* _Assignment_:
Line by line, reproduce exactly the beginning of the listing below, ending with the line that contains "You are a computer-use agent. The" and adding nothing.
------------
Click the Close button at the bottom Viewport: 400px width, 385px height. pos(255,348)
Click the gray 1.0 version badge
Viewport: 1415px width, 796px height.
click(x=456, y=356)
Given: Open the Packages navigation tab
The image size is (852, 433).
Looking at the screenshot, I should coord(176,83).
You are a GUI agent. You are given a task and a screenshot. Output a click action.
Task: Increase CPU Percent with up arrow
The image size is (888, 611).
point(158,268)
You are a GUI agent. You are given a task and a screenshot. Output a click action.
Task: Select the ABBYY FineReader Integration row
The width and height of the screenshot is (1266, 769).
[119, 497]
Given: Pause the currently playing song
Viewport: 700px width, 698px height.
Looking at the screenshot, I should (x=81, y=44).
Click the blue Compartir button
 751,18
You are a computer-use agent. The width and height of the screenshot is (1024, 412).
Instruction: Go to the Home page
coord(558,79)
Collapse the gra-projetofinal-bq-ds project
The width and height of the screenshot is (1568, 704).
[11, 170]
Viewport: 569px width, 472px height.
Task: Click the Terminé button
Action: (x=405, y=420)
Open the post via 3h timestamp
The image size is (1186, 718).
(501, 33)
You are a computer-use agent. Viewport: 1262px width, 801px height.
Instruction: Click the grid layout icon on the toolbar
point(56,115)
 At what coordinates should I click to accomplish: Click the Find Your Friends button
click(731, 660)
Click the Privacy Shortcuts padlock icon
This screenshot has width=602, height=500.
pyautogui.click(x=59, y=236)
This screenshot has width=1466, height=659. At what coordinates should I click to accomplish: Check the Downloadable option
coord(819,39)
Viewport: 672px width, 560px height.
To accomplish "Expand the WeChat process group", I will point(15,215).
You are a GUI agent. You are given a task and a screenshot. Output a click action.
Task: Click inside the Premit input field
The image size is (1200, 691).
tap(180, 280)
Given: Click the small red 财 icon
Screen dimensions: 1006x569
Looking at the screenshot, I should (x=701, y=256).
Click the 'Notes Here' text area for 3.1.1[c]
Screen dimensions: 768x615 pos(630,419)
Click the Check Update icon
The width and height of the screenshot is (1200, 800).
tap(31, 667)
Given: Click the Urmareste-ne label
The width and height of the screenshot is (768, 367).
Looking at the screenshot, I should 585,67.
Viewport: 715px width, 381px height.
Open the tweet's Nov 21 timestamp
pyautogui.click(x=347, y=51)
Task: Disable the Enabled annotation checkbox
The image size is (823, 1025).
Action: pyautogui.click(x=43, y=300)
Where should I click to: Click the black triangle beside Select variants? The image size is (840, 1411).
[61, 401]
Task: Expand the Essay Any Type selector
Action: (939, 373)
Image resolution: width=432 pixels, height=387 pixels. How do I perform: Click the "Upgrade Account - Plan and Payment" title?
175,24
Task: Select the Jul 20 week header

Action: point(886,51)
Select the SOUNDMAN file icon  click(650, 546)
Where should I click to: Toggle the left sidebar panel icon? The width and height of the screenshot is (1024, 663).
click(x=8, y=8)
------------
* _Expected output_:
Click the Close button at the bottom Viewport: 400px width, 385px height. pos(255,348)
Click the gray 1.0 version badge
Viewport: 1415px width, 796px height.
click(x=456, y=356)
Given: Open the Packages navigation tab
The image size is (852, 433).
Looking at the screenshot, I should coord(176,83).
You are a GUI agent. You are given a task and a screenshot. Output a click action.
Task: Increase CPU Percent with up arrow
The image size is (888, 611).
point(158,268)
You are a GUI agent. You are given a task and a screenshot. Output a click action.
Task: Select the ABBYY FineReader Integration row
The width and height of the screenshot is (1266, 769).
[119, 497]
Given: Pause the currently playing song
Viewport: 700px width, 698px height.
Looking at the screenshot, I should (x=81, y=44).
Click the blue Compartir button
 751,18
You are a computer-use agent. The width and height of the screenshot is (1024, 412).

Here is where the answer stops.